Now, billboards aren’t cheap. Each one costs hundreds of thousand rupees per month – some even cost a million plus! And, while the audience doesn’t really care what information they retain and what they don’t, the advertisers should feel the pain of losing millions of exposures and the money that goes into funding a lavishly designed outdoor advertising campaign.
If the purpose of advertising is to communicate with an audience, then what good is a creative that fails to do so? Yet, surprisingly, there is a whole industry that is flourishing despite debasing the word ‘creativity’.
And, that’s just the commercial side of what a bad creative can cost a brand. Evaluating design from an ethical angle, the severity of losses faced by a brand can be much more serious.
Have you ever thought about an outdoor creative costing someone their life?
Consider this. I received a phone call from a friend who had just returned home after going to the cinema. Instead of talking about the movie, the first thing she said was, “Oh my God! Have you seen the Vaseline ad at the KPT underpass?”
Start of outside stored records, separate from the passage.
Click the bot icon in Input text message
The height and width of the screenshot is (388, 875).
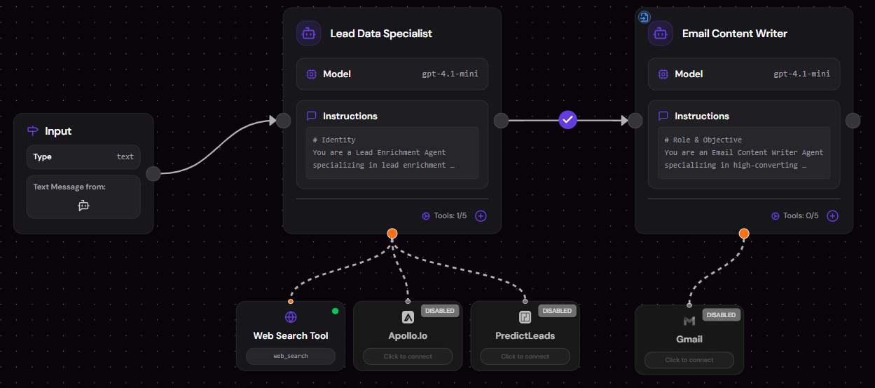83,206
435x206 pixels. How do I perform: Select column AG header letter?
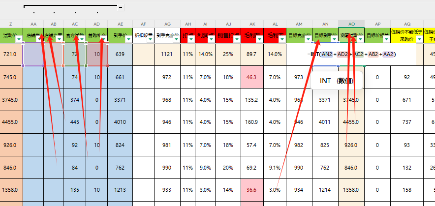tap(167, 24)
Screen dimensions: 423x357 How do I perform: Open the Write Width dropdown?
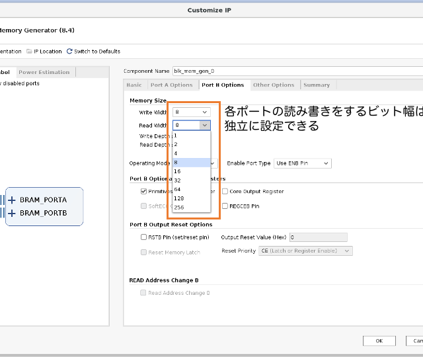click(x=192, y=112)
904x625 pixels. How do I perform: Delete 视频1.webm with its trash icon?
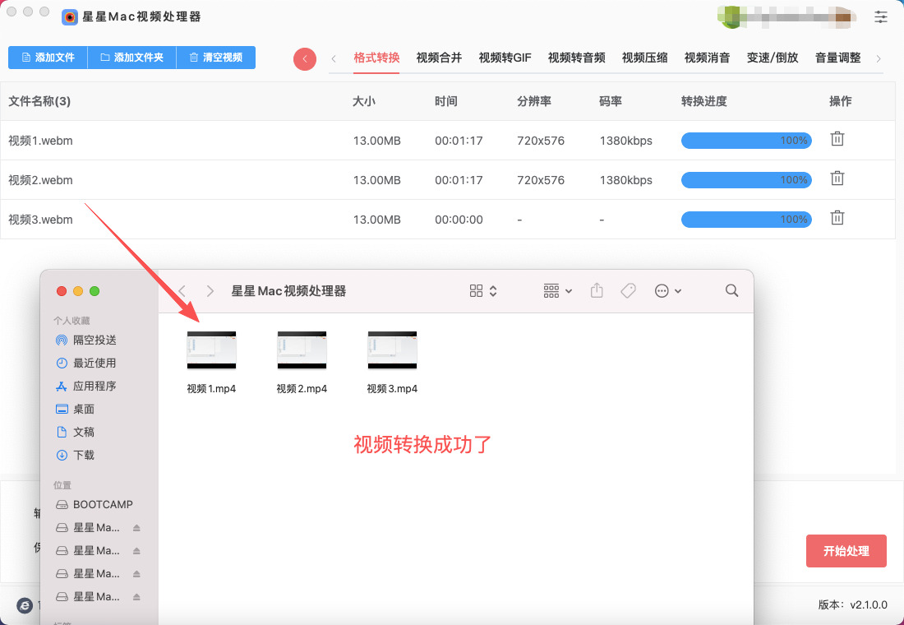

Later in the conversation she explained how she was distracted by that never ending ad panel placed parallel to the road and how she miraculously escaped bumping into the car in front of her when the driver slowed down, perhaps, trying to see the overwhelming advertisement that almost surrounds its audience at 270 degrees.
I wonder why no one takes notice of such outdoor displays that can be a serious traffic hazard and risk putting people’s lives in danger. Both, as an audience and an outdoor media industry veteran, I can only term the KPT underpass wall wrap as a fatal distraction – a tragedy waiting to happen. Are the brand custodians willing to pay the cost associated with this act of wilful negligence?
Returning to the main issue, the complexities of design for an outdoor are fairly simple. All one needs to understand is that this medium is about simplicity, speed and brevity. Unfortunately, to incorporate these three basic elements on a two-dimensional canvas isn’t just anybody’s job. There is a reason why other countries have specialists who are dedicated to creating effective campaigns for billboards and other outdoor advertising displays. And, yes, they charge a lot more than your regular creative guy who only knows how to resize a print ad to make it look like a billboard design. Do we even have such a resource in this country? No, we don’t.
In a cost conscious market – where creativity is valued on the basis of floating minimum tariff cards – who, in their right state of mind would value a design specialist who is far more expensive than your regular creative resource? Well, that explains why our local outdoor advertising industry stays perpetually dazzled by its own mediocrity, doesn’t it?
According to the Encyclopaedia Britannica, to ‘create’ means the ability to make or otherwise bring into existence something new, whether a solution to a problem, a method or device, or an artistic object or form. This definition highlights two primary aspects that are mandatory for any process to be termed creative: newness and relevance. By applying this basic understanding to the process of creating billboard ads, one can easily deduce that adaptation of print ads just won’t cut it in today’s highly competitive environment. The creative for an outdoor ad display should not be treated solely as an adaptation and must always be relevant to the medium it is designed for.